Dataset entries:

=== Begin Enclosure ===

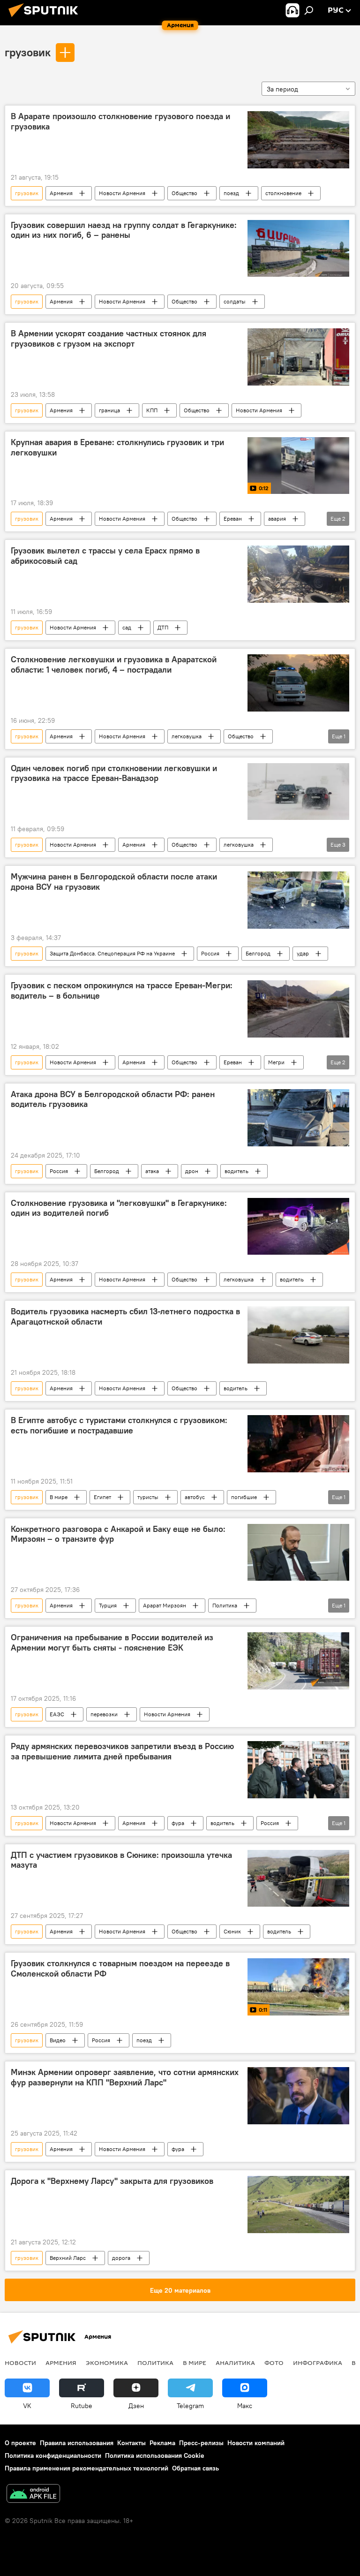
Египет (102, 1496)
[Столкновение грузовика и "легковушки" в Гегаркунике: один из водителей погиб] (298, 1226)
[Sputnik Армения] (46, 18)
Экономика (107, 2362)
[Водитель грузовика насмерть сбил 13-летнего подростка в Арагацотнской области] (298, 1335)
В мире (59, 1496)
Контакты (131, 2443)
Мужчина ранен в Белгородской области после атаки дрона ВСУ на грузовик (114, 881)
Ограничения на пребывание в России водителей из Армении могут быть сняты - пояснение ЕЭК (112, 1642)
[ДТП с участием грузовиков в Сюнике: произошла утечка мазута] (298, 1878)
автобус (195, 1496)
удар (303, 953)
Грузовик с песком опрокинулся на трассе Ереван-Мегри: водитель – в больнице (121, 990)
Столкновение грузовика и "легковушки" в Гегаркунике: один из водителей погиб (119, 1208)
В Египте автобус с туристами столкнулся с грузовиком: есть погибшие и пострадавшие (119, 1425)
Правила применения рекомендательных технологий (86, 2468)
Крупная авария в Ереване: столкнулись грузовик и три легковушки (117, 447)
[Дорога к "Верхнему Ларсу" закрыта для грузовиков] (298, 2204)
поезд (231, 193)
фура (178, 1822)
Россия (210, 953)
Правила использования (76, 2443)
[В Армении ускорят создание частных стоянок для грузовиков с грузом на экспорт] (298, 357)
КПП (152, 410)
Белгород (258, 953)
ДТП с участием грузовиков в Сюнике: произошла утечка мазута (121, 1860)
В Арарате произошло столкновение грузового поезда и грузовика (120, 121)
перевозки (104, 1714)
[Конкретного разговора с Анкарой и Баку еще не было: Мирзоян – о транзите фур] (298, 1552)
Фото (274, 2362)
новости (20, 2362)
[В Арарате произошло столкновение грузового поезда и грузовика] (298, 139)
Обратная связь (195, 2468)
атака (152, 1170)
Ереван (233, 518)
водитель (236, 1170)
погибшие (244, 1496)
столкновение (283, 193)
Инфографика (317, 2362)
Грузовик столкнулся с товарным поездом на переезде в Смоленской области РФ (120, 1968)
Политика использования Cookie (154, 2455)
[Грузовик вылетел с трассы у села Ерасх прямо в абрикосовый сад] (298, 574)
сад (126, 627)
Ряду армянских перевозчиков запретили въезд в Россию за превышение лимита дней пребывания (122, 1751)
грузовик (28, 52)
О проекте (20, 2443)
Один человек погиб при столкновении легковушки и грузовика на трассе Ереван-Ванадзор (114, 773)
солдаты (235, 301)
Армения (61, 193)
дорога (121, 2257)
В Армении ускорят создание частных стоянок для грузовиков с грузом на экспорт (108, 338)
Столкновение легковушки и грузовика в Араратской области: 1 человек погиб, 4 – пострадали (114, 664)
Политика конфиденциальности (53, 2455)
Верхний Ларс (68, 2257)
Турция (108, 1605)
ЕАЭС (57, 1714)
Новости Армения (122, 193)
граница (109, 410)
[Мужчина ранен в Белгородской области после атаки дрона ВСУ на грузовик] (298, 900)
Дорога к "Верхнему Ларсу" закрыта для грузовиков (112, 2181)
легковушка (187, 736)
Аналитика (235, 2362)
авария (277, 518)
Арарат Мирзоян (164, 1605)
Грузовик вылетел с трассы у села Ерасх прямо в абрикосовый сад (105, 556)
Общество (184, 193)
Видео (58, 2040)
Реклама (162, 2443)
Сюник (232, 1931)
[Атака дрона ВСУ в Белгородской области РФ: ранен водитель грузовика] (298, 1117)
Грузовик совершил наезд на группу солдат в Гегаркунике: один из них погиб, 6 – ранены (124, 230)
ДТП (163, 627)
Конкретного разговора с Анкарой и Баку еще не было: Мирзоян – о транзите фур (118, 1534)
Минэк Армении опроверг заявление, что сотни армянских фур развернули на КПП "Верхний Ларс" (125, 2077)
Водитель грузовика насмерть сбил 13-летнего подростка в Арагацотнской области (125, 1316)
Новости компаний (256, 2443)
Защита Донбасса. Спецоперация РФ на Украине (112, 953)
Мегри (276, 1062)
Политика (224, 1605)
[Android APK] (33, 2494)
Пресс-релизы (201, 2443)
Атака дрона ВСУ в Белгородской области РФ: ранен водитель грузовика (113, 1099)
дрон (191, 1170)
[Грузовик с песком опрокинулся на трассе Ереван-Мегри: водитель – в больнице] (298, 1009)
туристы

=== End Enclosure ===

**YOUR GOAL**
Wherever the word "Конкретного" appears in the entries above, copy that line.

**WRITTEN REPLY**
[Конкретного разговора с Анкарой и Баку еще не было: Мирзоян – о транзите фур] (298, 1552)
Конкретного разговора с Анкарой и Баку еще не было: Мирзоян – о транзите фур (118, 1534)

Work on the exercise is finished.